WHAT THIS TASK INVOLVES: Everything from the line containing "Viewport: 1568px width, 746px" down to the last line of the entries below must be transcribed exactly, and nothing else.

THE RECORDS:
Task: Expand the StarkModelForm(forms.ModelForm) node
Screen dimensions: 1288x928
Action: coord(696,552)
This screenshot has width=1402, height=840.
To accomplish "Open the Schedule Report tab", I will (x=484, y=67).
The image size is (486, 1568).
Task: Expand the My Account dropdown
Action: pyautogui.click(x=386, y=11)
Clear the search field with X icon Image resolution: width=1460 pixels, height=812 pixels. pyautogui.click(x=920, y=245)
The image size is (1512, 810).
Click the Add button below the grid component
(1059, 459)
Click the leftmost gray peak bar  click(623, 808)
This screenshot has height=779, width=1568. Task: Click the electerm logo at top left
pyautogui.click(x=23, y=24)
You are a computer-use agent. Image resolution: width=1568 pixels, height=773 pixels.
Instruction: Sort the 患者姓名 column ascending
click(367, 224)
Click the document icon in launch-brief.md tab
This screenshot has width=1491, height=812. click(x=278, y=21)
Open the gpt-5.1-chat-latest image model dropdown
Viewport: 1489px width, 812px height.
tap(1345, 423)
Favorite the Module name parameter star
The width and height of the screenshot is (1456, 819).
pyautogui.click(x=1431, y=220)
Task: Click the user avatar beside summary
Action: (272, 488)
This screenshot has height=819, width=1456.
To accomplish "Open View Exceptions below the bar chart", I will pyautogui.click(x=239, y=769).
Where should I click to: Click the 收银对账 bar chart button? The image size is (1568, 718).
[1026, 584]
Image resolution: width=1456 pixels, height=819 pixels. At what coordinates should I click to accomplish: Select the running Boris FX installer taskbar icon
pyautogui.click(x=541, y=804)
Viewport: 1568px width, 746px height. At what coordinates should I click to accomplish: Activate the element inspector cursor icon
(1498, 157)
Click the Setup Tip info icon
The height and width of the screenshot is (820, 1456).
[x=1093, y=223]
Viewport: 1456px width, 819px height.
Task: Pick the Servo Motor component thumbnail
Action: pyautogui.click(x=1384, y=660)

EXERCISE RESPONSE:
Viewport: 1568px width, 746px height. At what coordinates should I click to accomplish: Activate the element inspector cursor icon
(1498, 157)
Click the Setup Tip info icon
The height and width of the screenshot is (820, 1456).
[x=1093, y=223]
Viewport: 1456px width, 819px height.
Task: Pick the Servo Motor component thumbnail
Action: pyautogui.click(x=1384, y=660)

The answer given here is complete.